Problem description =>
Take the line containing "Task: Switch to the 交易流水 tab" and every line below it through the end of the entries, and output them verbatim, pictures excluded.

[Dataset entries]
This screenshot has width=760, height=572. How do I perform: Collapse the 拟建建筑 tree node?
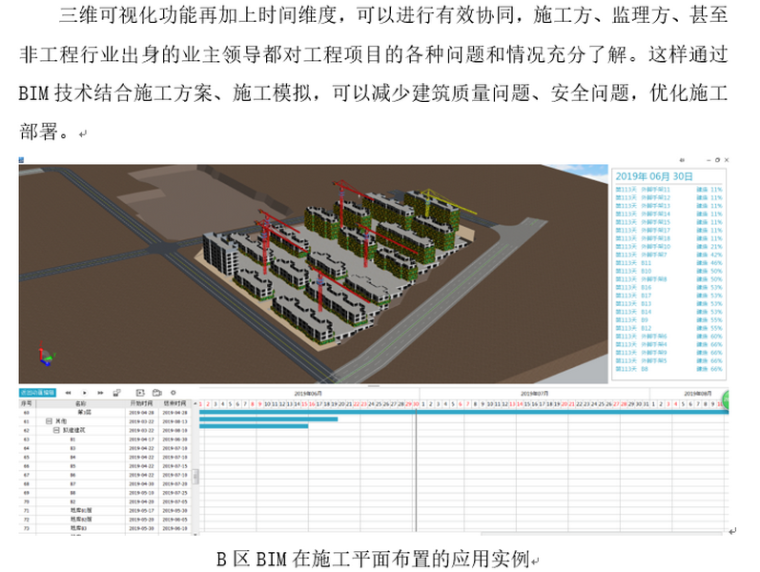[x=57, y=429]
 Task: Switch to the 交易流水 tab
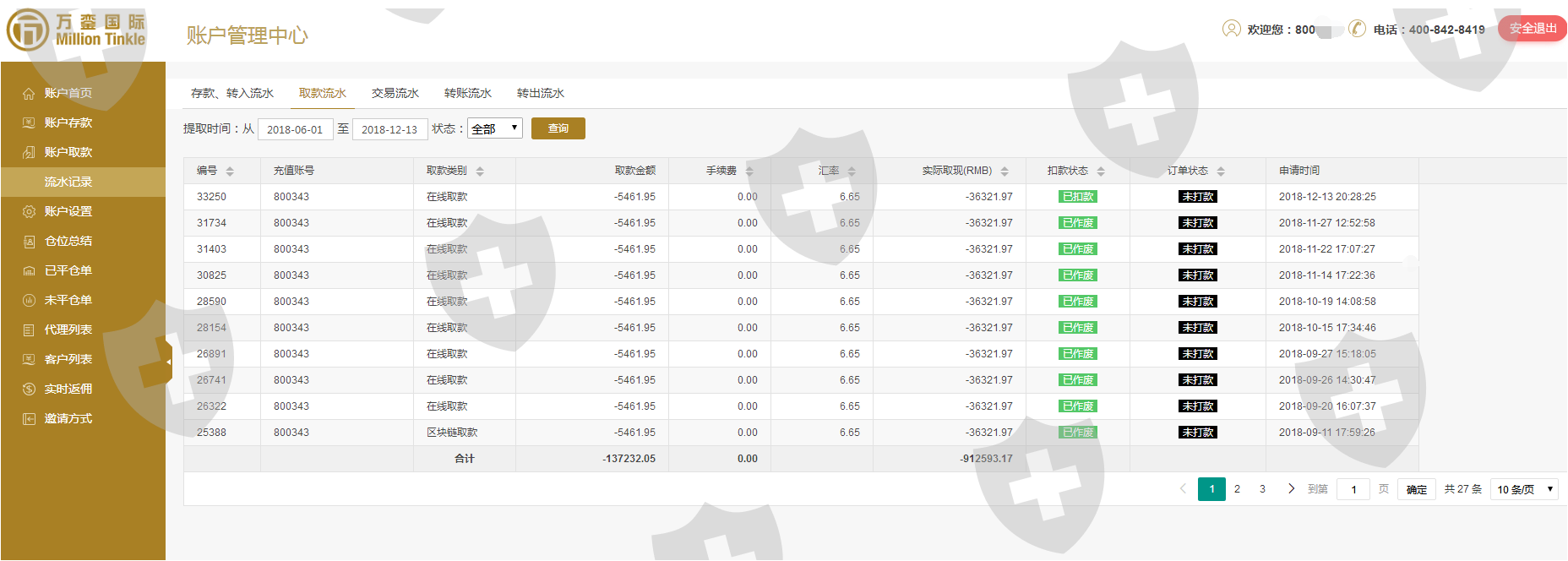coord(395,93)
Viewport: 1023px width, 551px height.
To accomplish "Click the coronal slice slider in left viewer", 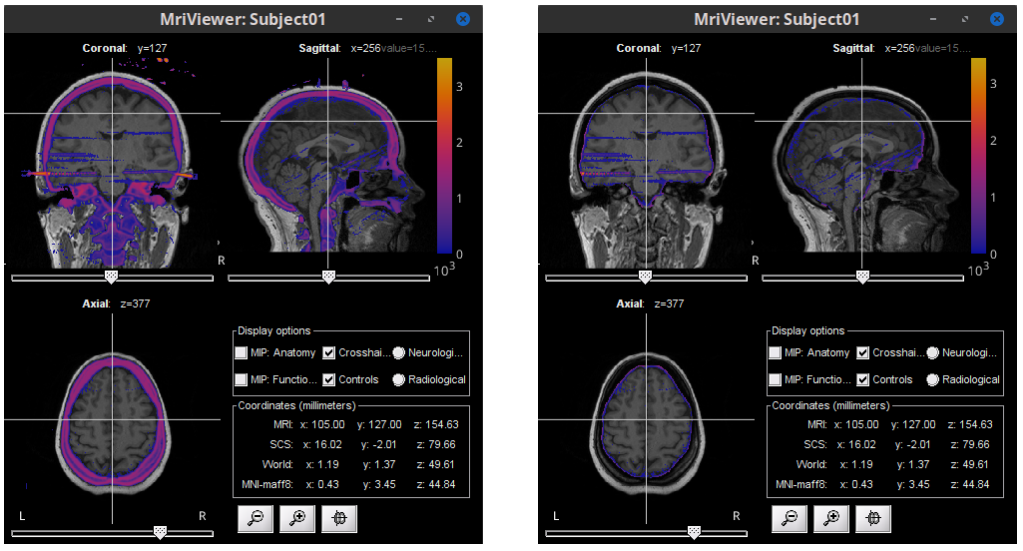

Solution for this problem =>
 Task: Switch to the 交易流水 tab
coord(395,93)
Viewport: 1023px width, 551px height.
To accomplish "Click the coronal slice slider in left viewer", 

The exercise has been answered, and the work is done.